Play Ball

More stories from Christian Sherman

Dubs for Don
May 23, 2016

Sitting at 13-2, the Riverbend Bears baseball team is off to one of its best starts in school history. The team is anchored by its eight seniors and has already surpassed last year’s win total of nine by four with five games still left to play.

So, why all the success? Well, take your pick—the Bears can pitch, hit, and field. For those that don’t know, that’s the equivalent of a high schooler with looks, good grades, and a nice car or an entertainer who can sing, dance, and act. Nevertheless, no matter what analogy you use, the Bears are good. The team has drastically improved from last year and has certainly capitalized on having 8 talented seniors.

That last part in itself is a major key. To be good, you need to have a lot of good players, for them to all be the same age, and for them to all be as old as they’re going to get while still in high school (seniors.) Take that, add in all those players having the same head coach for four years, two solid juniors, and one stud sophomore, and you get an attractive 13-2 season.

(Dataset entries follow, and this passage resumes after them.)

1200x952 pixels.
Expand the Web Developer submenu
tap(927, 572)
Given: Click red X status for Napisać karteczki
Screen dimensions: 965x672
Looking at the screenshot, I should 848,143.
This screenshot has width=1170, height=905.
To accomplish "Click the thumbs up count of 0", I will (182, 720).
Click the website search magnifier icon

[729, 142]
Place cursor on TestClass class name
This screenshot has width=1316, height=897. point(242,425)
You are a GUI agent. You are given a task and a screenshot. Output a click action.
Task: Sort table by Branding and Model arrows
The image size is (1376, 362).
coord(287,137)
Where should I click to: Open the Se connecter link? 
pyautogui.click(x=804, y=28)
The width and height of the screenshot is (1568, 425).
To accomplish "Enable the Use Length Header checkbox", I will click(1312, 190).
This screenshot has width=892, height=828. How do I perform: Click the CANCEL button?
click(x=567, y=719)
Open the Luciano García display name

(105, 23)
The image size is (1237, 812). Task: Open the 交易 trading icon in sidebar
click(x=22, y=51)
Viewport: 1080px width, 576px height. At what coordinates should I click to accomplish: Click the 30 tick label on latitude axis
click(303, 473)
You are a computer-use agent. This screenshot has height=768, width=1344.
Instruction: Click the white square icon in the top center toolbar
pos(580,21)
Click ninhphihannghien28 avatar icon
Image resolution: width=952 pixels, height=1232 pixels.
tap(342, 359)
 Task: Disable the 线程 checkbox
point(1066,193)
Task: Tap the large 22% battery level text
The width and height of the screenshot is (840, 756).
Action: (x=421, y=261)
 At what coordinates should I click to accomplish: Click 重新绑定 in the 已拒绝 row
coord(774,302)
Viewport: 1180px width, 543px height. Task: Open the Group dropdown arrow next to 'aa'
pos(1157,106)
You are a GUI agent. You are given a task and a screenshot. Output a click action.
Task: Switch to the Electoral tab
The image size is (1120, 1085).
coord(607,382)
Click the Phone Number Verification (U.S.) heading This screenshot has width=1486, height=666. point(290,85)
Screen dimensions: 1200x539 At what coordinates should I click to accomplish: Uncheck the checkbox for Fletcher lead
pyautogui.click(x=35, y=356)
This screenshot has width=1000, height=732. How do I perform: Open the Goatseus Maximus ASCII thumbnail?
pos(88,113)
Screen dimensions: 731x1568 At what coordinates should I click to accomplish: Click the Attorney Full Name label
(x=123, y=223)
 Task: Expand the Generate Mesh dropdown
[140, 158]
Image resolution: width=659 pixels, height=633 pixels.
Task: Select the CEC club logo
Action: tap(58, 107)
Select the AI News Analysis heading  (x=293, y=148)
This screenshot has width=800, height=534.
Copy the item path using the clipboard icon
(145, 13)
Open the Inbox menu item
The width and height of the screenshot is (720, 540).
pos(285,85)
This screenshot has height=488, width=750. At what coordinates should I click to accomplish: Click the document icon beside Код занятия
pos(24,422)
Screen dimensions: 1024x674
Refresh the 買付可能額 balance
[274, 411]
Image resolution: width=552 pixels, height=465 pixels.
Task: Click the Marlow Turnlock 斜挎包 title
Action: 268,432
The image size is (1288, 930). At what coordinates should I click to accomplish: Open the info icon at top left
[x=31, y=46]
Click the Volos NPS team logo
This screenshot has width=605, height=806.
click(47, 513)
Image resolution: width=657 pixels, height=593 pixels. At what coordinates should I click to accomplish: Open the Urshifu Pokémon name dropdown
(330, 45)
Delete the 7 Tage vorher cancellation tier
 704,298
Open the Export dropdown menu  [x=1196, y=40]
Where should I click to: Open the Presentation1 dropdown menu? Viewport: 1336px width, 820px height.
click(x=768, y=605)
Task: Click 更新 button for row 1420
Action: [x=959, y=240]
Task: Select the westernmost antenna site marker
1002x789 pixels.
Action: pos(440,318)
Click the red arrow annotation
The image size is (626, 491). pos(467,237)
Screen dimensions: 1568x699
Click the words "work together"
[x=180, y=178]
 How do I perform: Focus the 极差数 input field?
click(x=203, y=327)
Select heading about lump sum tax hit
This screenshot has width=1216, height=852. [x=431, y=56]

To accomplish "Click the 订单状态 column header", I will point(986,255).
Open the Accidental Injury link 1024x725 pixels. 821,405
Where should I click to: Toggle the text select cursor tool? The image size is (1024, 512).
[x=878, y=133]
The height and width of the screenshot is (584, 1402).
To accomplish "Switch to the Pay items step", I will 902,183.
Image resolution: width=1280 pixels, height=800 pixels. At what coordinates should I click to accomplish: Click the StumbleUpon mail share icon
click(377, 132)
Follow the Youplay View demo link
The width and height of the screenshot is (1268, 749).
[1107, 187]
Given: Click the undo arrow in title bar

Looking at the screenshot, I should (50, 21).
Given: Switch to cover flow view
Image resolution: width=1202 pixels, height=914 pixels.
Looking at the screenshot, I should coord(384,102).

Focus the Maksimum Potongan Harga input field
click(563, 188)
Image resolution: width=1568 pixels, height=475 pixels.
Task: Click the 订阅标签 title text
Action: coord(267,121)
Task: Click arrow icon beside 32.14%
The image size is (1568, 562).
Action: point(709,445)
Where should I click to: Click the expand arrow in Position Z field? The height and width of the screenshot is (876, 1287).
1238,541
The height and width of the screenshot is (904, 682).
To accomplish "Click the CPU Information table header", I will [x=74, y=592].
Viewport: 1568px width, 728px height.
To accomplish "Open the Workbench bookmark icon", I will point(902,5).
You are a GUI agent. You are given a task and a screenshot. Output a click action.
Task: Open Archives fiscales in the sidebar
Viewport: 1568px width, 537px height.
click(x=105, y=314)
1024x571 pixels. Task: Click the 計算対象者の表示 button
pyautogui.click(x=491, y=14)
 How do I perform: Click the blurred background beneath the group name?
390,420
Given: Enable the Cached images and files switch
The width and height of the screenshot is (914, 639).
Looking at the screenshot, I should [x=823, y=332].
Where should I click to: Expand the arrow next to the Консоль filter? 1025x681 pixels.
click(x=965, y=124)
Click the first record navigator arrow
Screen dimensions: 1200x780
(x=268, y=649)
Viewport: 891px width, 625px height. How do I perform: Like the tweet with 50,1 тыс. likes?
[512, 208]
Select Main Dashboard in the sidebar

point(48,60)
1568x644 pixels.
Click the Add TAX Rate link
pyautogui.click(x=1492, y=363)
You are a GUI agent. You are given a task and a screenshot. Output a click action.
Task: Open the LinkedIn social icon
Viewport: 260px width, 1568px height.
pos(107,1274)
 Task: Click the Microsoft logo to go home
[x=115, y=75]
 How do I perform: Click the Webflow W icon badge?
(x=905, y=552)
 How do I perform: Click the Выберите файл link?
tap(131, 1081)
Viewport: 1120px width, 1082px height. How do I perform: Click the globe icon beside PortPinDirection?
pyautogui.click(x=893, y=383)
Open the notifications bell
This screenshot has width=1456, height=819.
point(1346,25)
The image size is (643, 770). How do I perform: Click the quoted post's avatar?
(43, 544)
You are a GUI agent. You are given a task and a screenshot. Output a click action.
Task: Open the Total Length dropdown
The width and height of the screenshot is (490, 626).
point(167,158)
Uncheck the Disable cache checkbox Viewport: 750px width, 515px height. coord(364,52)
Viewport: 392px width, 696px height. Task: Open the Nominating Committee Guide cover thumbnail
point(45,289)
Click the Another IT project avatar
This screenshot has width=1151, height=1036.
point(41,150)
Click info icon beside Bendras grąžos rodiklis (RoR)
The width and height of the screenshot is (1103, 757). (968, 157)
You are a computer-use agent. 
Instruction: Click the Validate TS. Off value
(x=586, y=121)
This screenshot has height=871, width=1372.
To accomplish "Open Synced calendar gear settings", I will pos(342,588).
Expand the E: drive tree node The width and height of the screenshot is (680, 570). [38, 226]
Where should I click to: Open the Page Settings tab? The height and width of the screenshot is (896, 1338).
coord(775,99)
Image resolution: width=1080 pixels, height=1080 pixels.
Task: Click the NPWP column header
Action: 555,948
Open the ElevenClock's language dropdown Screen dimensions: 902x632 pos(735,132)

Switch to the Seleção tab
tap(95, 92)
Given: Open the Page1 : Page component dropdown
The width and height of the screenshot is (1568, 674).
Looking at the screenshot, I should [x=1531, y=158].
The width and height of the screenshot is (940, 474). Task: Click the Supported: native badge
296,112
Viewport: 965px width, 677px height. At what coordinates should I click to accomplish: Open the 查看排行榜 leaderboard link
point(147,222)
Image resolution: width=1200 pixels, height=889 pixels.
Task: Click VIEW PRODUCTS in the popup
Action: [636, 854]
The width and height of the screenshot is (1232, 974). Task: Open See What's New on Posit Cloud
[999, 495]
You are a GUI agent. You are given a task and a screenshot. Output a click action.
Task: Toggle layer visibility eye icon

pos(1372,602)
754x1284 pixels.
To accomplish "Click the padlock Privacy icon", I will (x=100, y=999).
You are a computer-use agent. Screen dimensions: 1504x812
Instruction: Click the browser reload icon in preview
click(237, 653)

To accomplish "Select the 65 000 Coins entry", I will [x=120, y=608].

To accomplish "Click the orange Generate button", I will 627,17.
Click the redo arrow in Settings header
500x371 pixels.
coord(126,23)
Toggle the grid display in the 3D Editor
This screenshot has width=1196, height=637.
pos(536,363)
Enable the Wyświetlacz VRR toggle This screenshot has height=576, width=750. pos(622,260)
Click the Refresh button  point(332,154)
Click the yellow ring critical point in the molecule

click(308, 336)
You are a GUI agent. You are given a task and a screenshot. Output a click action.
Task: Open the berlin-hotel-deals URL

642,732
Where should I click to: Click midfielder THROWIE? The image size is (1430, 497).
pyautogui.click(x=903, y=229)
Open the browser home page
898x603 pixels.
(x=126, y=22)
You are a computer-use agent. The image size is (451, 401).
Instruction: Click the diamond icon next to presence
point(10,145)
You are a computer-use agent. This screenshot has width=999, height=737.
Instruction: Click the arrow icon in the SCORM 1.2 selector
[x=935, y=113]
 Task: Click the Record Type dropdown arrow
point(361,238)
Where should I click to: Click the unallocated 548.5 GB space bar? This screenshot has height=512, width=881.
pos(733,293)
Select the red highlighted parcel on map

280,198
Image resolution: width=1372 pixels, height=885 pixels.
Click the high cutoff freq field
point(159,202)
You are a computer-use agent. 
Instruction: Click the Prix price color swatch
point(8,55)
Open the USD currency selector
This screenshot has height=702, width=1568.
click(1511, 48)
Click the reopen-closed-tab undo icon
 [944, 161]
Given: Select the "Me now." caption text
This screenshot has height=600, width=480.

Specifically, the Bears are led by hard throwing righty Jake Benfield, 4 year varsity starter Anthony Correa, 3 year varsity starter Bryce Runey, hit machine Jason McDonough, a guy who fits the contact, leadoff hitter prototype perfectly in Cody Forester, and expectation exceeding sophomore Maceo Christmas. The club’s outfield consists of McDonough, Christmas, junior transfer Tyler Tarrh, and senior Christian Sherman while its infield is rounded out by Forester, Correa, and seniors Jon James and Ricky Martino with Bryce Runey serving as full-time catcher. Guys often featured on the bump for the Bears are Benfield, the team’s ace, junior RJ Van Vickle, Tarrh, McDonough, and Forrester with the latter of the five operating in a primarily bullpen role.

Now for those close to the team, such a season doesn’t come as that big a surprise. The Bears’ core group of players has been good for awhile and even the team’s biggest doubters would have a hard time saying they didn’t expect them to be able to hit. Going into the season, the two biggest questions surrounding the club were could they field and could they pitch.

Last year’s team featured two solid starting pitchers, but not much outside of that in the way of arms, and an extremely poor defense. Bad infield play and bad, but not as bad, outfield play plagued the Bears all season and with the majority of the defense returning this year it was unsure if it would get any better. In addition, one half of the team’s starting pitching duo graduated last year, leaving this year’s team with only one arm they knew could perform for sure. The rest of this year’s staff was unproven and inexperienced at best.

Nevertheless, everyone the Bears were hoping could pitch has done so and done so well. A couple of changes and tweaks to the team’s defense have also vastly improved it, despite having essentially the same personnel as last year. Last year’s team only graduated three starters to begin with.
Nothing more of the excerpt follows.